Gene testing and new medicines
Australian men with advanced prostate cancer now have access to precision medicines that can help stop the spread of tumours linked to genetic variations. In parallel, new research is looking at whether genetic testing should be more widely introduced to help target genetic variants that may be driving some forms of the disease.
In April 2022 the Australian government listed AstraZeneca’s Lynparza® (olaparib) for eligible men with prostate cancer, responding to a lengthy advocacy campaign by PCFA and others.
Since then, thousands of men have benefitted from no-cost genetic tests and access to the life-extending drug, which has been found to lower men’s risk of death by 31% compared to other forms of treatment.
The drug, known as a PARP Inhibitor, works by blocking proteins that promulgate cancer growth, but is only effective in men with cancers linked to BRCA gene mutations which cause prostate cancers to become more aggressive.

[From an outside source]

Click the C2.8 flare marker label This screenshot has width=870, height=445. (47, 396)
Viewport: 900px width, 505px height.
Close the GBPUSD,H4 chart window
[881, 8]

Evidence shows that men diagnosed with prostate cancer who have mutations in the BRCA1 or BRCA2 genes have higher risks of more aggressive prostate cancers and poorer clinical outcomes.
In particular, men with faults in their BRCA2 gene are five times more likely to be diagnosed with prostate cancer and at a younger age and this high-risk group is twice as likely to have a more serious, potentially life-threatening, form of prostate cancer.
One of the advantages to Lynparza is that it is taken twice daily as a tablet, with a relatively low risk of serious adverse events and side-effects among patients.
In terms of treatment pathways, it’s offered to men when their prostate cancer becomes resistant to other forms of treatment, which means it’s important for men with advanced prostate cancer to undergo genetic testing early so that we can determine whether to target the tumour with Lynparza or other novel medicines.
Identifying BRCA-mutations in mCRPC as early as possible has the potential to change the way we manage advanced prostate cancer, slowing down the spread of the disease and improve overall survival time.
Call our Telenursing team today on 1800 22 00 99 to get individual advice or email telenurse@pcfa.org.au for more information.
What can you do about family and genetic risks?
Firstly, know your family history, and talk to your GP about screening for prostate cancer from 40 years old.
Secondly, remember that few men experience any symptoms of prostate cancer at its earliest stages, so don’t be fooled by how well you feel.
Thirdly, support research and advocacy in this area. Research has led to breakthroughs in precision medicine that allow us to target BRCA1 and 2 prostate cancers with new drugs.